In the examples of FIGS. 5 and 6, the operator's contribution is praised because of the successful reduction of cost or carbon dioxide emissions as compared with the “Machine-predicted demand+machine-based optimum operation plan.” Preferably, praise may be given in other cases, such as when appropriate amounts were supplied to meet electric or steam demands (even if the results were less advantageous than the machine-based plan in terms of cost or carbon dioxide emissions). Thus, by positively evaluating the overall operation even if it should be negatively evaluated in some respects, the overall operation (energy supply) can proceed smoothly. Further, by thus positively evaluating the operator, his or her willingness to do more for operation and energy-saving efforts could be enhanced.

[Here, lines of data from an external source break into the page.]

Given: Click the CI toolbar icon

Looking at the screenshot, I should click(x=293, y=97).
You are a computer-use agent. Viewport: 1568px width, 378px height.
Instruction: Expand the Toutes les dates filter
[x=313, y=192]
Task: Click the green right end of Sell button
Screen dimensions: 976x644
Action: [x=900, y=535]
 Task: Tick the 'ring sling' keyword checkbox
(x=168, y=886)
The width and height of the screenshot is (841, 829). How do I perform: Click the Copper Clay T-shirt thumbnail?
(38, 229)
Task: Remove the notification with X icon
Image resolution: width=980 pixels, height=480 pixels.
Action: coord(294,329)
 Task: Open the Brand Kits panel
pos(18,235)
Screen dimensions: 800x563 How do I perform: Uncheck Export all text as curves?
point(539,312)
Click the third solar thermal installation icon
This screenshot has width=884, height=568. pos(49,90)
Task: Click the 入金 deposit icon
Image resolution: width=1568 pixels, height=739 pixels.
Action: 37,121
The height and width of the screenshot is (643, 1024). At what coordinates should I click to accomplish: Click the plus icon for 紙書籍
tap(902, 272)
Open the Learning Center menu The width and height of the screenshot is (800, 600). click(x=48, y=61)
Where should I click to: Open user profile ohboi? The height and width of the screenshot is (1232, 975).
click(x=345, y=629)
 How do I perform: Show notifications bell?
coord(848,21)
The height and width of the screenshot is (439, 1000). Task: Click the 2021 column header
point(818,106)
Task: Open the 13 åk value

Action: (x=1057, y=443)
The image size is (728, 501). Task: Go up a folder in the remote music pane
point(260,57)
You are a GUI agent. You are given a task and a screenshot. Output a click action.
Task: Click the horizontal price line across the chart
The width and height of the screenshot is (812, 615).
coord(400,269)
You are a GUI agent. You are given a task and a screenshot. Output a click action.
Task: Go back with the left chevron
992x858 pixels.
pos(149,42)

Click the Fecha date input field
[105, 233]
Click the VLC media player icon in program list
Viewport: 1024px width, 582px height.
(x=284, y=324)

In the examples of FIGS. 5 and 6 the operator's operation is positively evaluated. Preferably, in cases where the operator's operation was inappropriate, the operator may be presented with information about the ways in which his or her operation was inappropriate and how he or she could have accomplished an appropriate operation. Specifically, when the actual demand has been established (305 and later), the demand can be finalized and a machine-based optimum operation plan may be formulated to indicate what operation method would have been optimum, thus providing a cost-minimizing or energy-minimizing operation method. The machine may thus indicate an optimum operation method to the operator with respect to the established demand, and the operator's operation technique can be enhanced. By thus combining the advantages of the operator and the machine, the present system can help determine the final operation method. Thus, it becomes possible to operate with less cost and/or less energy in the future.

An operation method that should require less cost and/or energy in machine calculations may in reality render frequent activation and termination of gas or steam turbines impossible due to the characteristics of these devices. The method may also be inexecutable due to the operator's work conditions. In such cases, detailed conditions can be incorporated into the machine-based operation plan model, or, as it is the operator who makes the final decision on the operation method in view of the machine-based results, he or she can adjust the operation method when making a decision about it. Thus, in accordance with the invention, in which the operator makes a final decision on the operation method in view of the machine-based optimum operation plan and the operator-based optimum operation plan (including know-how), these problems may be flexibly dealt with.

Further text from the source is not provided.